McCain is lucky to have so many insurance options, since he's a cancer survivor — he had surgery for melanoma eight years ago.
In fact, according to Marilyn Moon, director of the health program for the American Institutes for Research, the federal employees program available to members of Congress really isn't all that gold-plated.
"It's clearly a good plan; it covers all types of services that people would need, including prescription drugs, for example," she says. "But you pay co-pays and deductibles, just like most Americans who get their health care from employers."
Covering Staff, Too?
But what about candidates who don't have access to employer-provided coverage? Particularly those with pre-existing conditions of their own, or in their immediate families, such as the recurrence of breast cancer for which Elizabeth Edwards, wife of former Sen. John Edwards (NC), is being treated?
Actually, it turns out that Edwards does get his coverage — and coverage for his wife — at work.
"Our family gets our health insurance through the campaign," he said. "And it's Blue Cross."
Indeed, almost all the Democratic candidates offer health insurance to their campaign workers. The lone holdout, ironically, is Rep. Dennis Kucinich, who advocates the most generous tax-funded health plan of any candidate.
"We haven't been able to do that, because we have kind of a low-budget campaign, but we're actually looking into that," he said back in October. "It's something we want to do."

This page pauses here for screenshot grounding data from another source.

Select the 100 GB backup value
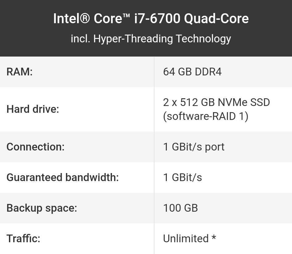 [180, 208]
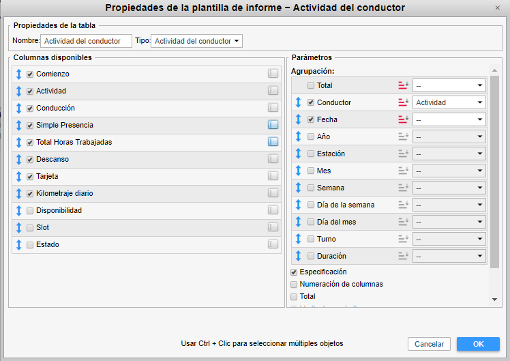Click the sort icon in the Total grouping row
Screen dimensions: 510x361
pos(403,85)
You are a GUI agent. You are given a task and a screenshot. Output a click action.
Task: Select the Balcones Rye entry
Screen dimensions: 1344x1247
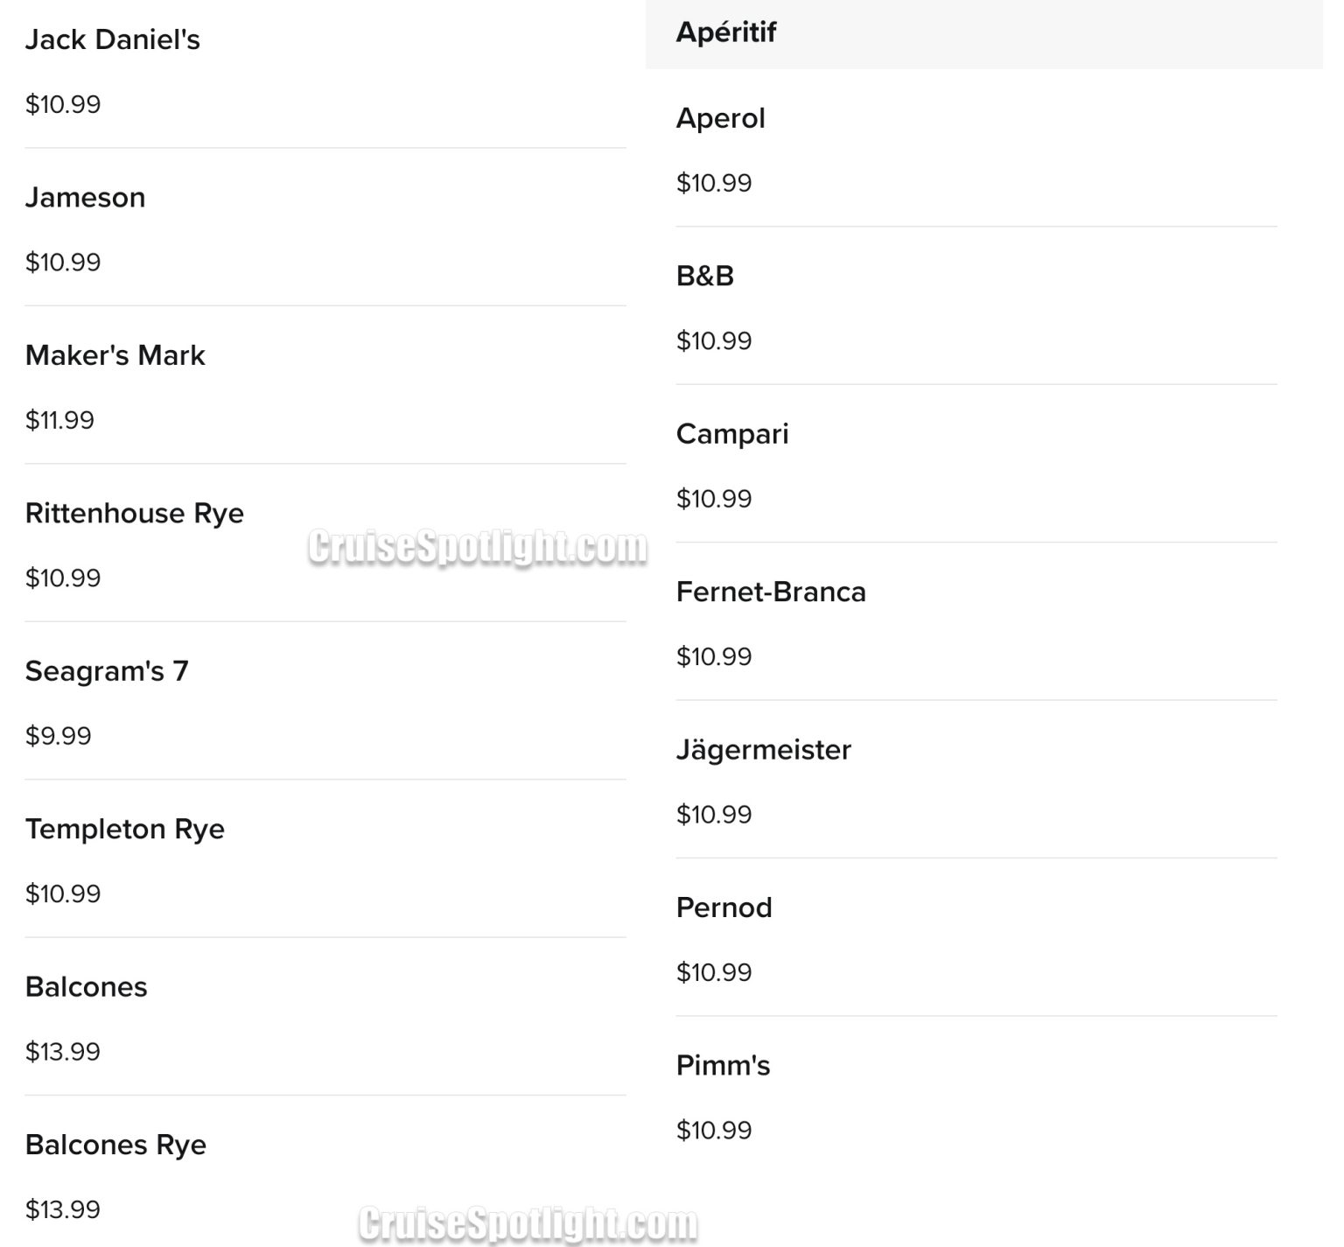pyautogui.click(x=116, y=1145)

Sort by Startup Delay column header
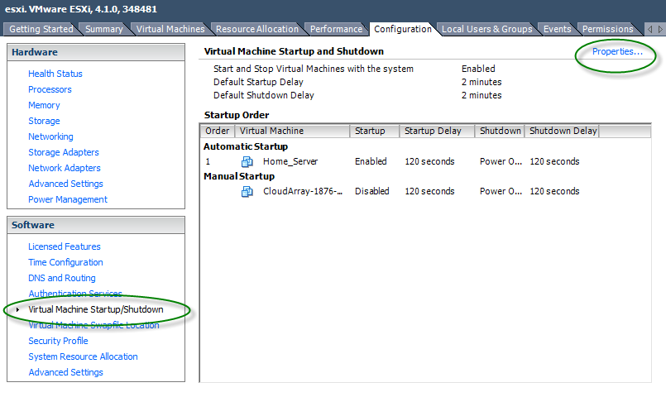pos(437,131)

A Kucinich campaign spokesman confirmed that, as of January, staffers still didn't have health insurance.
Republicans, on the other hand, are a more mixed lot. McCain and former New York Mayor Rudolph Giuliani offer health insurance to their campaign staff; Reps. Ron Paul and Duncan Hunter don't, largely because staffers are volunteers.
Mum on Personal Coverage
As for the other GOP candidates? Their campaigns wouldn't say whether staff is covered.
And when asked how the candidates get health insurance for themselves, the campaigns of Giuliani, former Sen. Fred Thompson (TN), former Gov. Mike Huckabee (AR) and former Gov. Mitt Romney (MA) wouldn't divulge details. It's worth noting that, as a resident of Massachusetts, Romney is required by law — a law which he helped pass — to at least have health coverage.

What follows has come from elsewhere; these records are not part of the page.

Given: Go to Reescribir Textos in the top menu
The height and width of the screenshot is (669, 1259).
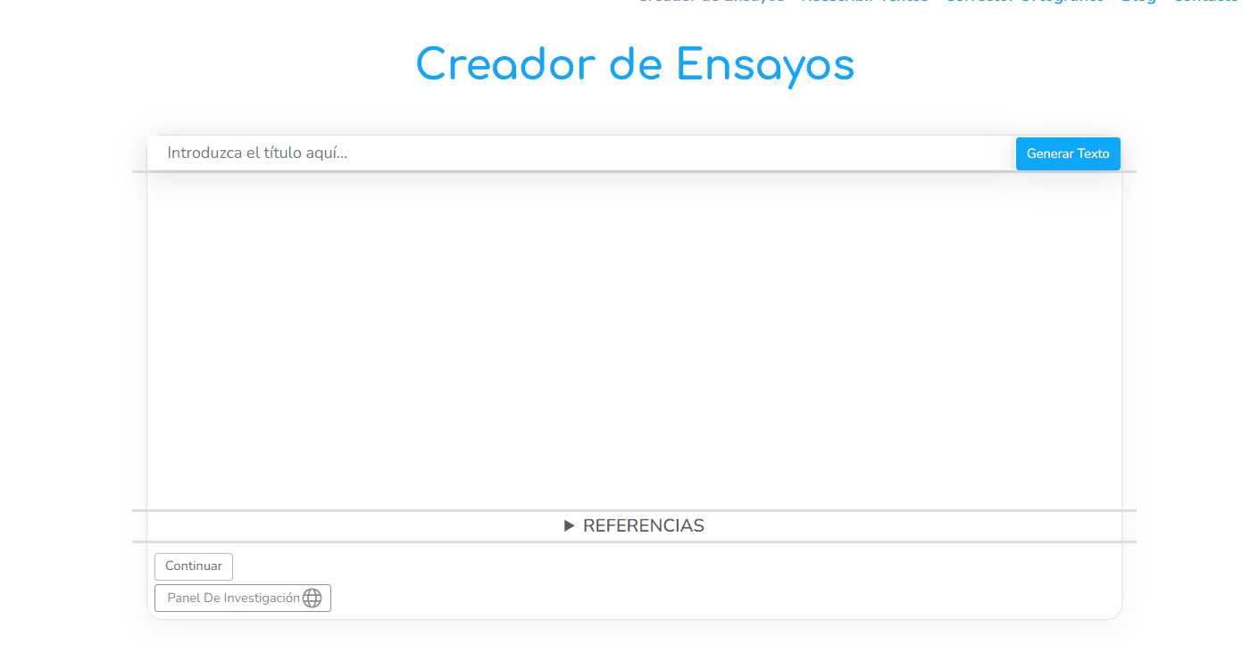Looking at the screenshot, I should pos(864,2).
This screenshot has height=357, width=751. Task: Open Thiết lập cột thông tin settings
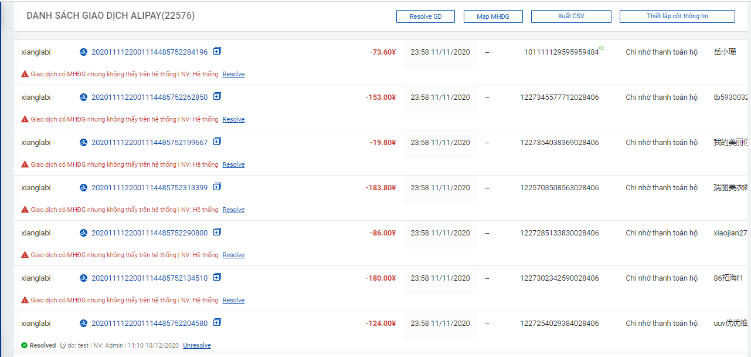pos(677,16)
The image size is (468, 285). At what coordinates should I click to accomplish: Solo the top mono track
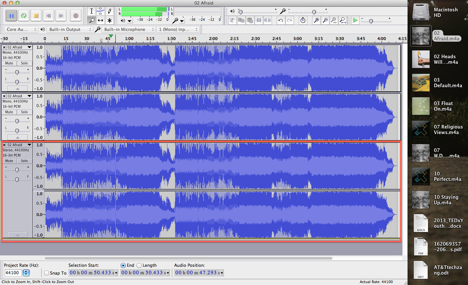pyautogui.click(x=24, y=63)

It's a shame those candidates won't talk about their own coverage, says health policy analyst Marilyn Moon. Because knowing what kind of coverage they have would help illustrate how the health-reform plans they're proposing for everyone else — plans that rely more on having individuals buy their own insurance — might or might not work.
"One of the difficulties in terms of assessing these health-care plans is actually illustrated by the situations of some of these candidates. Not all of them might qualify for good coverage under the plans that they have offered," Moon says.
That's because Giuliani and Thompson are, like McCain, cancer survivors. And in the individual health-insurance market, says Moon, at least under current rules, people who have had cancer or another serious disease often can't buy health insurance at any price.
"Having the money to pay for a plan is not enough. You also have to be able to get a plan if you have a history of health problems," she says.
At their New Hampshire debate earlier this month, the Republican candidates all agreed that individuals need to take more responsibility for their own health care. But apparently, that doesn't extend to telling the voters how much responsibility the candidates themselves are taking.